> **QUOTED PASSAGE**:
###

EEOC Wins Rare Summary Judgment Verdict in Title VII Retaliation Case

Chemical  Company Cognis Unlawfully Fired Employee for Refusing to  Waive Charge Rights, Federal Court Holds

URBANA, Ill. – A federal judge has ruled that Cognis Corporation,  a German-based part of multinational chemical company BASF, unlawfully  retaliated against an employee for refusing to waive his rights to file a  discrimination charge, the U.S. Equal Employment Opportunity Commission (EEOC)  announced today. 

Chief  U.S. District Judge Michael P. McCuskey of U.S. District Court for the Central  District of Illinois, in an opinion issued May 23, held as a matter of law that  Cognis illegally retaliated against the employee.  The court said that Cognis fired Steven  Whitlow after he revoked his willingness to be bound by a "last-chance"  employment agreement because it would have stripped him of his rights to seek  relief for discrimination or to file a charge with the EEOC.

In  its lawsuit filed Aug. 18, 2010, the EEOC had alleged that Germany-based Cognis  retaliated against Whitlow, a longtime employee at its Kankakee, Ill.,  facility, in violation of Title VII of the Civil Rights Act of 1964 (EEOC v. Cognis Corp., 10-CV-2182, C.D.  Ill.).  As a condition of his continued  employment, Cognis required Whitlow to sign a "last-chance" agreement that  prohibited him from filing a discrim­ination charge with the EEOC – even a  charge based on conduct that might occur in the future.  Thus, according to EEOC, Cognis con­ditioned  Whitlow's employment on his agreement to give up his right to make any federal  complaint of employ­ment discrimination.   When Whitlow refused to be bound by that agreement, the company fired  him, the court found. 

The EEOC's  lawsuit also charged that a class of employees who signed similar last-chance  agreements was also retaliated against because Cognis forced them to make a  choice between termination and signing agreements that stripped them of their right  to file charges and seek relief for future discriminatory conduct – or at least  deterred them from doing so.  At the  court's invitation, EEOC filed a summary judgment motion on Jan. 6, 2012, asking  the court to resolve all issues in the case in EEOC's favor, leaving the only  issue for trial being the question of what damages are due to Whitlow and the  class.

In  granting the EEOC's motion with regard to Whitlow, the court noted, "It is not  often that a plaintiff moves for or is granted summary judgment on a Title VII  retaliation claim."  Yet the court held  that no jury could reasonably conclude that Cognis did not unlawfully retaliate  against Whitlow when it fired him, and that Cognis's argument to the contrary  "defies simple logic."  The only issue  now remaining for trial with regard to Whitlow is the amount of damages due to  him.

As  for the class of employees who signed last-chance agreements but were not  terminated as  Whitlow was, the court  denied EEOC's summary judgment motion, and those claims will now proceed toward  trial.  The court held that a jury could  conclude that Cognis engaged in unlawful anticipatory retaliation against the  class when it required those employees to sign agreements waiving their right  to file charges of discrimination out of fear that they might seek to exercise that  civil right.  The court noted that the  language of the agreements supported the inference that Cognis acted unlawfully  out of just such a fear "because fear of such protected activity seems to be  one of the only reasons for placing the retaliatory provision" in the last  chance agreements.

###

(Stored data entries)
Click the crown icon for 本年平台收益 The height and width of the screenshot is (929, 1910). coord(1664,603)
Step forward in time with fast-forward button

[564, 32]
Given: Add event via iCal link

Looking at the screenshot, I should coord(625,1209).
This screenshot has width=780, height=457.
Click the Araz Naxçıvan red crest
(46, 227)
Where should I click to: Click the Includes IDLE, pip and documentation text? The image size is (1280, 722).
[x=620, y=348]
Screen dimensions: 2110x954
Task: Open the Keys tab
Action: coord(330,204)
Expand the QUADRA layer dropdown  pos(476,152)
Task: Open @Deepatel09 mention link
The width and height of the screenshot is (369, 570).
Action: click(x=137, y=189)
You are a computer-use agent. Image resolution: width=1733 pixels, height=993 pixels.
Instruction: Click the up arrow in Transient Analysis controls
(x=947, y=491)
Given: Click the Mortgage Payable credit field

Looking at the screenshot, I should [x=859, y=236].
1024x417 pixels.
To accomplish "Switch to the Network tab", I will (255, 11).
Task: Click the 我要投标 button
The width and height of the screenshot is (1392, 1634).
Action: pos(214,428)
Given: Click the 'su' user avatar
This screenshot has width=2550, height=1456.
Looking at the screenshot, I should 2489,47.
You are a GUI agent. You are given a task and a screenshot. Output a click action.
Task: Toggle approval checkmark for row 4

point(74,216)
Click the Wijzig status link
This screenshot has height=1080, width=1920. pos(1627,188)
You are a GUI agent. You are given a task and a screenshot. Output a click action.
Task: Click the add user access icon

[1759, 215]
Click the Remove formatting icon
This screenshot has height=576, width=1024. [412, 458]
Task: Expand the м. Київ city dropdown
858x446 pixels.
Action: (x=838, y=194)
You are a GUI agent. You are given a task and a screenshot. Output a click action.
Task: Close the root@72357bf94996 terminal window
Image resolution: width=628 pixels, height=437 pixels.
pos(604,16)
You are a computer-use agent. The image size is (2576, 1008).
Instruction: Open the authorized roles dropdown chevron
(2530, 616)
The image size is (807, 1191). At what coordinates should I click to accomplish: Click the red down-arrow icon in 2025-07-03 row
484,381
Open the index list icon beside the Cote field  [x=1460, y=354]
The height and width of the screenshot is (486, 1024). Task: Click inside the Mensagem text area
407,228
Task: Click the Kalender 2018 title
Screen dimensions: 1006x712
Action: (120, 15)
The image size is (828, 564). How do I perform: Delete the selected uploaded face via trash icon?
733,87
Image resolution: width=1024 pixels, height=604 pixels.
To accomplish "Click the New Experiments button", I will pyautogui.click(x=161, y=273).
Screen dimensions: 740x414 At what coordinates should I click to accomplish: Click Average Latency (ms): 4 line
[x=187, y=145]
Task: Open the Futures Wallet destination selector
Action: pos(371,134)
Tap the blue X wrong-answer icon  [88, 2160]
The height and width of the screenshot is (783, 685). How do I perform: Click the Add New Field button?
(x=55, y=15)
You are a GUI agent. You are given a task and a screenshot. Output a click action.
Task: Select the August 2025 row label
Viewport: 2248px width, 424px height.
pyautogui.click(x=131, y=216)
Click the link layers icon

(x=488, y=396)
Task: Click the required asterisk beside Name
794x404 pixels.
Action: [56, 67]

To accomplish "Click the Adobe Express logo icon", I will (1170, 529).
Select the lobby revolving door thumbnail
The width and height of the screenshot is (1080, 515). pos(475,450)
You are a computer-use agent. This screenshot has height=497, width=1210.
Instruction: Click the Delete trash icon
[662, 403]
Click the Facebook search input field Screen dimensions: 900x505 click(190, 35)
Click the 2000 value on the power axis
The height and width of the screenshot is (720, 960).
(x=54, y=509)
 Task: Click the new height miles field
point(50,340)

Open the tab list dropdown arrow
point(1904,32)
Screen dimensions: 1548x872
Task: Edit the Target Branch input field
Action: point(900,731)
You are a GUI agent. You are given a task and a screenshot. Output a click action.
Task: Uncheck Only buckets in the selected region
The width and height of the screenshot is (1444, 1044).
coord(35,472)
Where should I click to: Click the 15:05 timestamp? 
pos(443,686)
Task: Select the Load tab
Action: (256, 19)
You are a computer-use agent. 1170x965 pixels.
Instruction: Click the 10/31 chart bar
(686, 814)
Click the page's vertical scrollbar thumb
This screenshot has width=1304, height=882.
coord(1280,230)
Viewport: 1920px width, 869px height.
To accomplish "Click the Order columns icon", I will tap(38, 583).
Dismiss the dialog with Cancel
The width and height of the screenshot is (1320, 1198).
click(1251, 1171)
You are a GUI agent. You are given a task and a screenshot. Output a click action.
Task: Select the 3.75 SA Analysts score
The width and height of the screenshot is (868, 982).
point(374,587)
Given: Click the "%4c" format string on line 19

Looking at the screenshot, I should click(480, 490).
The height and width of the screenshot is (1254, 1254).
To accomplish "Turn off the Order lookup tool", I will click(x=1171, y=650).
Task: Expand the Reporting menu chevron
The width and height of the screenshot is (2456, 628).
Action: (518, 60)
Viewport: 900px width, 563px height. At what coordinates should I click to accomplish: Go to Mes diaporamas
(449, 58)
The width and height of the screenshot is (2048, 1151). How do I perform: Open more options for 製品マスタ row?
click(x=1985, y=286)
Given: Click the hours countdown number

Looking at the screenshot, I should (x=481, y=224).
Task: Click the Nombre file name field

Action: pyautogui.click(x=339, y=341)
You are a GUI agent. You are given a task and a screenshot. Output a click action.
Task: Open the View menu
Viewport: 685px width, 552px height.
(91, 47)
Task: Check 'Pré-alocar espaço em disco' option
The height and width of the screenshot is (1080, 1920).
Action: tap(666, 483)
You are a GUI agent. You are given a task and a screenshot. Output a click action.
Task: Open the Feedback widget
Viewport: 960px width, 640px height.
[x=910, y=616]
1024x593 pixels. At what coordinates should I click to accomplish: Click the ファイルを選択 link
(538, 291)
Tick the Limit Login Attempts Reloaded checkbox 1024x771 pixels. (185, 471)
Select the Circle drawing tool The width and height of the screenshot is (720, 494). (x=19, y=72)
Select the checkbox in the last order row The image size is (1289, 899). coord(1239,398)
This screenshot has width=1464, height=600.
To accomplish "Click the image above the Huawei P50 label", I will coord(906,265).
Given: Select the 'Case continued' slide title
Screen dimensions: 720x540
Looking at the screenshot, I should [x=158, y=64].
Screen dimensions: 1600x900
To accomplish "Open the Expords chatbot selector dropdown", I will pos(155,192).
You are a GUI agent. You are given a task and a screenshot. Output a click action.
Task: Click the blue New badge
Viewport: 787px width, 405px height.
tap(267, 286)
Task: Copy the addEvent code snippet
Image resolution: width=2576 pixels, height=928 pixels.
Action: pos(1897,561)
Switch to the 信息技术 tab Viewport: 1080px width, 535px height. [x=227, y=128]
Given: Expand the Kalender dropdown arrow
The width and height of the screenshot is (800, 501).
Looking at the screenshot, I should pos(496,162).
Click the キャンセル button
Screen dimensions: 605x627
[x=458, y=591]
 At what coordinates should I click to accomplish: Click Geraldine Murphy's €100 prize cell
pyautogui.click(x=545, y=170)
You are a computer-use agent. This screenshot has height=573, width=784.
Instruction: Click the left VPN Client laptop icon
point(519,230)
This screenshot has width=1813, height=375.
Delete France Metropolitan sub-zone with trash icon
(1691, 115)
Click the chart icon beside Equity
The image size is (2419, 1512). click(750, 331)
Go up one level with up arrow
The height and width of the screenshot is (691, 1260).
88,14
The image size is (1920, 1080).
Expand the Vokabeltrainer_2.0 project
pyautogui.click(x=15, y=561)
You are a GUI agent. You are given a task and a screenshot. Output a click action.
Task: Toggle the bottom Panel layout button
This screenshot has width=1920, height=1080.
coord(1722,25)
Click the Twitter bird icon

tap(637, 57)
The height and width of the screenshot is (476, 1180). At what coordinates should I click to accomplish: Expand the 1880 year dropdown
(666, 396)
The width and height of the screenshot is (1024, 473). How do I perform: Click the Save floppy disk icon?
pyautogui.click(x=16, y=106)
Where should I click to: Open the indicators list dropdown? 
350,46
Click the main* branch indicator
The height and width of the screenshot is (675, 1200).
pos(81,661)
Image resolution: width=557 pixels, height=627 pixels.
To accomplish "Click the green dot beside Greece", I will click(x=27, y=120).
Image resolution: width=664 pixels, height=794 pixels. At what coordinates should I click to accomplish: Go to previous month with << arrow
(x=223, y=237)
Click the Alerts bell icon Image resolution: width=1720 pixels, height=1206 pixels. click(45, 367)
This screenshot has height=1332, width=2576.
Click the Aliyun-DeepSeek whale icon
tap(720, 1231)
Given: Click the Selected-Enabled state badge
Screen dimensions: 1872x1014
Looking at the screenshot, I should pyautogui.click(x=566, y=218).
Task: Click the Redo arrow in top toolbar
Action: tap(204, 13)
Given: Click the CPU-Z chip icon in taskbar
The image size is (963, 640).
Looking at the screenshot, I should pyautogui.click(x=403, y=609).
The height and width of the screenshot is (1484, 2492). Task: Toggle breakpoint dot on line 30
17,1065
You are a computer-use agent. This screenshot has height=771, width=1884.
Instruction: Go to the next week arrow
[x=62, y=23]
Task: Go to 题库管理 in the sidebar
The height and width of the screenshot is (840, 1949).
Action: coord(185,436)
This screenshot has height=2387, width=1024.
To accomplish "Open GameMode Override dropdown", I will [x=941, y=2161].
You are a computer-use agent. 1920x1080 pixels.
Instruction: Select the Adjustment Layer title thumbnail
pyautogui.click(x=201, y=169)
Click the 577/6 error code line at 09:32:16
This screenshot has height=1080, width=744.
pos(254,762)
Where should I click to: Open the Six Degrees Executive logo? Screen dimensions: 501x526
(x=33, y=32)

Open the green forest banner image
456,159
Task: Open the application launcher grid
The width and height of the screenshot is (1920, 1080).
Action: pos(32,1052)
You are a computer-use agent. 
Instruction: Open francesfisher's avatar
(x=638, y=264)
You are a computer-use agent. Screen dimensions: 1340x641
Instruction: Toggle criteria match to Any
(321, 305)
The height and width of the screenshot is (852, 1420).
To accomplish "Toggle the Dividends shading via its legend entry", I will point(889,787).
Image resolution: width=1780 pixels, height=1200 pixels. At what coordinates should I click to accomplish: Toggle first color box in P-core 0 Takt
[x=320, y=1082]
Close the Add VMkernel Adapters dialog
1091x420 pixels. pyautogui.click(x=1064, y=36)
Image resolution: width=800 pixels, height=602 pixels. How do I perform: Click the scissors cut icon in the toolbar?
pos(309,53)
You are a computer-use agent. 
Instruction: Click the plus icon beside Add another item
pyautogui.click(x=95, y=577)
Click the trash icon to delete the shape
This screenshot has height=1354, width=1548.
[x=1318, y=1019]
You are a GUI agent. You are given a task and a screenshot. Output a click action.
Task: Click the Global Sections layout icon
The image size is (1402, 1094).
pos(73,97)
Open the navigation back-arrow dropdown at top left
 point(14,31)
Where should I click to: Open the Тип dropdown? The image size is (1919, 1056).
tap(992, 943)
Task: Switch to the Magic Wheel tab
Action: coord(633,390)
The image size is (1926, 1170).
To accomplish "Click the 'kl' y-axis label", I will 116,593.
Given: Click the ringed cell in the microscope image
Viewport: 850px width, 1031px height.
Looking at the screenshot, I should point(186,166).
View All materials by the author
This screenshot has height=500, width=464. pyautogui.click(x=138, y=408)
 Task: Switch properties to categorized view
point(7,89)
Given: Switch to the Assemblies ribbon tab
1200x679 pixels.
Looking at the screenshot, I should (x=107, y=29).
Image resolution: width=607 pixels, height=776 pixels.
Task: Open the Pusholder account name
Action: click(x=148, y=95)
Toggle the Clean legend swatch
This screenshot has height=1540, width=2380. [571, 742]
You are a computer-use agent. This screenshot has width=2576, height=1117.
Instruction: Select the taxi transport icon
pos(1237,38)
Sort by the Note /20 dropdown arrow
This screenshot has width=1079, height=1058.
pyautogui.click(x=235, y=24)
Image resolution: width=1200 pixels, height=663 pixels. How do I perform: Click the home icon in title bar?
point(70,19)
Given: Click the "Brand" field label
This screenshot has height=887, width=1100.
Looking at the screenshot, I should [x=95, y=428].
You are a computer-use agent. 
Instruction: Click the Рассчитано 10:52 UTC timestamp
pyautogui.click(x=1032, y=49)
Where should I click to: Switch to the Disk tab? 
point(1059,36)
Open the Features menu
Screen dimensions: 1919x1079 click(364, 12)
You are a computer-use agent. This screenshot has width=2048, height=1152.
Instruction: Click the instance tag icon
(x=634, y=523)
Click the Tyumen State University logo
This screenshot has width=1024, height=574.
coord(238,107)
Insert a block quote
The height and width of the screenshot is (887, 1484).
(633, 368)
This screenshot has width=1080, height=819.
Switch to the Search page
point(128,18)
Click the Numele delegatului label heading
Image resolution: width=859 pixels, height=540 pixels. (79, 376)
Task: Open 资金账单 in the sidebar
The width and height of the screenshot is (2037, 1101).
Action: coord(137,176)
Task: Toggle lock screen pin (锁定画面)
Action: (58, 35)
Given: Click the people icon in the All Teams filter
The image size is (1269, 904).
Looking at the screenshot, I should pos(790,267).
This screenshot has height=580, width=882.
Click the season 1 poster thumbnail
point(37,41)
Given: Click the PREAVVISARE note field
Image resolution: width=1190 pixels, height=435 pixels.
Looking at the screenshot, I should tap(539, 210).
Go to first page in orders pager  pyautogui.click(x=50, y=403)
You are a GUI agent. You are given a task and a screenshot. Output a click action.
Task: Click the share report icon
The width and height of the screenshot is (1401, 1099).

###

> **INSTRUCTIONS**:
**1.** In the press release on the Cognis ruling, what date did the EEOC file its summary judgment motion?
**2.** Translate this sentence from the press release on the Cognis ruling into Spanish: "The only issue now remaining for trial with regard to Whitlow is the amount of damages due to him."

> **FULL SOLUTIONS**:
**1.** Jan. 6, 2012.

**2.** La única cuestión que queda ahora pendiente para el juicio con respecto a Whitlow es el monto de los daños que se le deben.